RECORDS PROVIDED below:

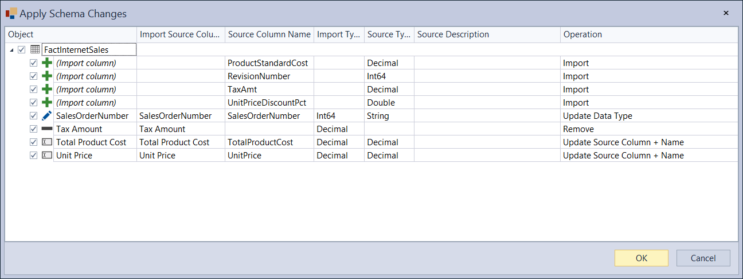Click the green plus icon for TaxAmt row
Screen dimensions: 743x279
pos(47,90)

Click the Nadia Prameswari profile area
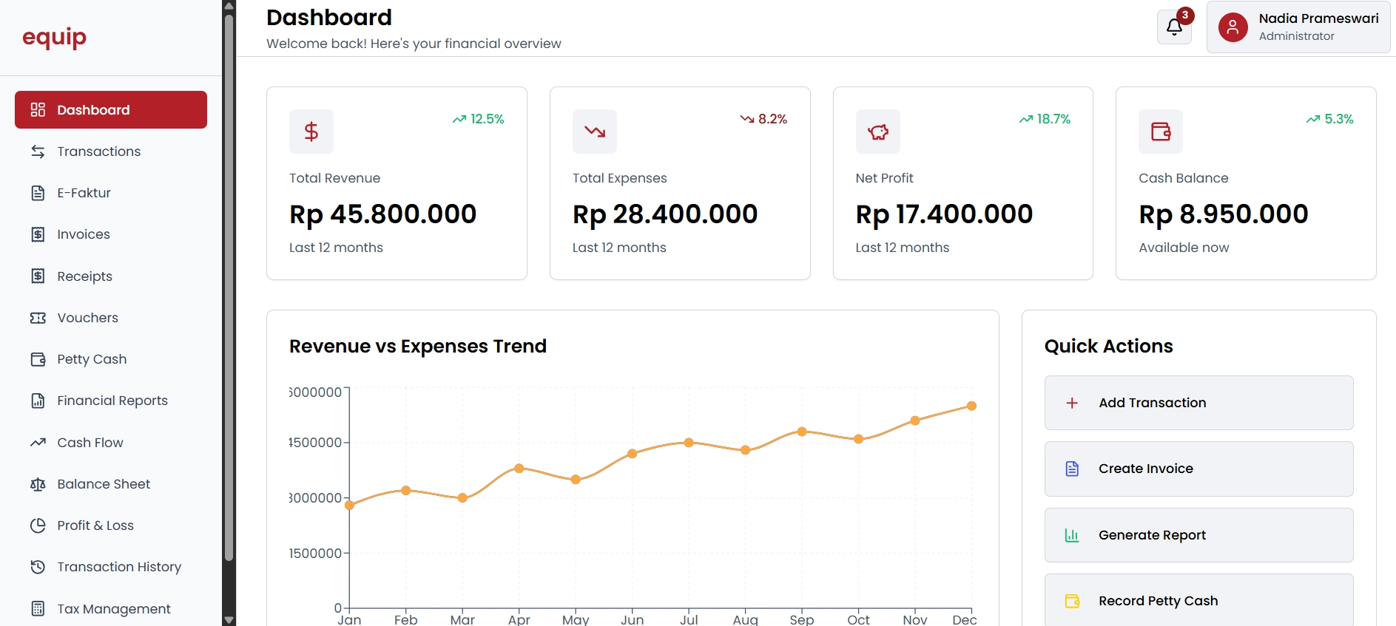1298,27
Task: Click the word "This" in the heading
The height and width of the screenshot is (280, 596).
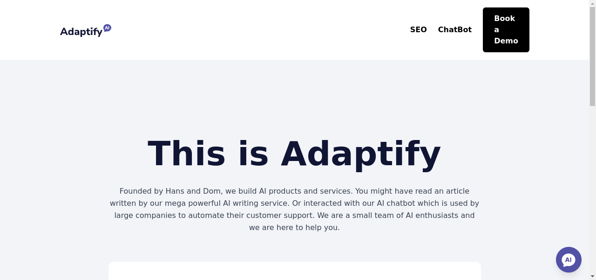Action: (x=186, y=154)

End of RECORDS PROVIDED.
RECORDS PROVIDED below:

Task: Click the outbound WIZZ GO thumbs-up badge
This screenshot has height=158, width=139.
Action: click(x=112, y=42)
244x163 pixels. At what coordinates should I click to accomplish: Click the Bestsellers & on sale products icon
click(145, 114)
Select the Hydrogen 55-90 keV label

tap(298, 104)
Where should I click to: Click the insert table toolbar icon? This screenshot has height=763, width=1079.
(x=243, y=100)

End of RECORDS PROVIDED.

* [PROBLEM TO WORK ON]: The answer should be a single number giving how many lines in the records hold the word "Task".

* [SOLVED EXERCISE]: 2